## INSTRUCTIONS TO FOLLOW:
Render as a numbered list the part of the material below that opens with the line containing "COMPUTER/ELECTRONICS (358, 1777)" and runs through the end of the material, with both ends included and blank lines left out.
* BEGIN DATA SECTION *
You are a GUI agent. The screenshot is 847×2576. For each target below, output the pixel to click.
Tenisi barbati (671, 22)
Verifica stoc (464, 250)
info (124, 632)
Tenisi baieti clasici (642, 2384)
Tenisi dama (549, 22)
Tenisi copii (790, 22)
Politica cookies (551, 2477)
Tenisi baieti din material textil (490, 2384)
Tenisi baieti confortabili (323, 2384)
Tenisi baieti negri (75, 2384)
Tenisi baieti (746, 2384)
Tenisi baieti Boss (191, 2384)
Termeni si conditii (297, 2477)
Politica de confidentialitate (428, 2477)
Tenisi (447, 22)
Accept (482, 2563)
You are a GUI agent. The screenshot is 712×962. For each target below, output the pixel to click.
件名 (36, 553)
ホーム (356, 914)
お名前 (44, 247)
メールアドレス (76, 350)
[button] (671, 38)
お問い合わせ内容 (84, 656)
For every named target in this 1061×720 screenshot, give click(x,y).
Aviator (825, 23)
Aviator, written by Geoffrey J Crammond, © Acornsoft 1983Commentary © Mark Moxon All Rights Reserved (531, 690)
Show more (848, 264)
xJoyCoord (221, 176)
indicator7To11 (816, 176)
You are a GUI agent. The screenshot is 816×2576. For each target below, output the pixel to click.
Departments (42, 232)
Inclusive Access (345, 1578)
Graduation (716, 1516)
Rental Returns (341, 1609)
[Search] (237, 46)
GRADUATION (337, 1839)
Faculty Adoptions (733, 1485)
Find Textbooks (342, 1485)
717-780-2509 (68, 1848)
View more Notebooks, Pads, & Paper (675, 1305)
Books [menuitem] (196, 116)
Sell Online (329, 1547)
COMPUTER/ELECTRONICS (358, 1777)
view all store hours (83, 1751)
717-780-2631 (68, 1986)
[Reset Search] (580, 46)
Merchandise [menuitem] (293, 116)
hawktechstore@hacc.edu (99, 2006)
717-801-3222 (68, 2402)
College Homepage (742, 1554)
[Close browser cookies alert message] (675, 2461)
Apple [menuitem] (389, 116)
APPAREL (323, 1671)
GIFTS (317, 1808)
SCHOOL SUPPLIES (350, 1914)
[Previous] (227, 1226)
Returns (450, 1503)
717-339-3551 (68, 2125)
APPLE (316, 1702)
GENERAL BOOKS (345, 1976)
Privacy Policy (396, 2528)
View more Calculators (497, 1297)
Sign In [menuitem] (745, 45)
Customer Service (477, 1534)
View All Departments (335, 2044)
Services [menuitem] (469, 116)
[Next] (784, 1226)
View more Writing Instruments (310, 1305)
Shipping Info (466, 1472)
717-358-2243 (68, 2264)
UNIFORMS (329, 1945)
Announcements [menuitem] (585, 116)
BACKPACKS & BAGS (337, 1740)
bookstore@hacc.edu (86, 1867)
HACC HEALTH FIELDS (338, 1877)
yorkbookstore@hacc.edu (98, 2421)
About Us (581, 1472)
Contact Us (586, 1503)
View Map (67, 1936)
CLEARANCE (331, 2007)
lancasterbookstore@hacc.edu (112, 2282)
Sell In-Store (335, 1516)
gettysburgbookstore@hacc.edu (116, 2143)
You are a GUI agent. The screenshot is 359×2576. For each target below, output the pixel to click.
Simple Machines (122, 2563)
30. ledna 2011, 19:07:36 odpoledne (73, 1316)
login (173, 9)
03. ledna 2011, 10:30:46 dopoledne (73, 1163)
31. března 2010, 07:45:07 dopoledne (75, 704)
* END DATA SECTION *
## THE ANSWER:
1. COMPUTER/ELECTRONICS (358, 1777)
2. view all store hours (83, 1751)
3. 717-780-2631 (68, 1986)
4. [Reset Search] (580, 46)
5. Merchandise [menuitem] (293, 116)
6. hawktechstore@hacc.edu (99, 2006)
7. 717-801-3222 (68, 2402)
8. College Homepage (742, 1554)
9. [Close browser cookies alert message] (675, 2461)
10. Apple [menuitem] (389, 116)
11. APPAREL (323, 1671)
12. GIFTS (317, 1808)
13. SCHOOL SUPPLIES (350, 1914)
14. [Previous] (227, 1226)
15. Returns (450, 1503)
16. 717-339-3551 (68, 2125)
17. APPLE (316, 1702)
18. GENERAL BOOKS (345, 1976)
19. Privacy Policy (396, 2528)
20. View more Calculators (497, 1297)
21. Sign In [menuitem] (745, 45)
22. Customer Service (477, 1534)
23. View All Departments (335, 2044)
24. Services [menuitem] (469, 116)
25. [Next] (784, 1226)
26. View more Writing Instruments (310, 1305)
27. Shipping Info (466, 1472)
28. 717-358-2243 (68, 2264)
29. UNIFORMS (329, 1945)
30. Announcements [menuitem] (585, 116)
31. BACKPACKS & BAGS (337, 1740)
32. bookstore@hacc.edu (86, 1867)
33. HACC HEALTH FIELDS (338, 1877)
34. yorkbookstore@hacc.edu (98, 2421)
35. About Us (581, 1472)
36. Contact Us (586, 1503)
37. View Map (67, 1936)
38. CLEARANCE (331, 2007)
39. lancasterbookstore@hacc.edu (112, 2282)
40. Sell In-Store (335, 1516)
41. gettysburgbookstore@hacc.edu (116, 2143)
42. You are a GUI agent. The screenshot is 359×2576. For each target below, output the pixel to click.
43. Simple Machines (122, 2563)
44. 30. ledna 2011, 19:07:36 odpoledne (73, 1316)
45. login (173, 9)
46. 03. ledna 2011, 10:30:46 dopoledne (73, 1163)
47. 31. března 2010, 07:45:07 dopoledne (75, 704)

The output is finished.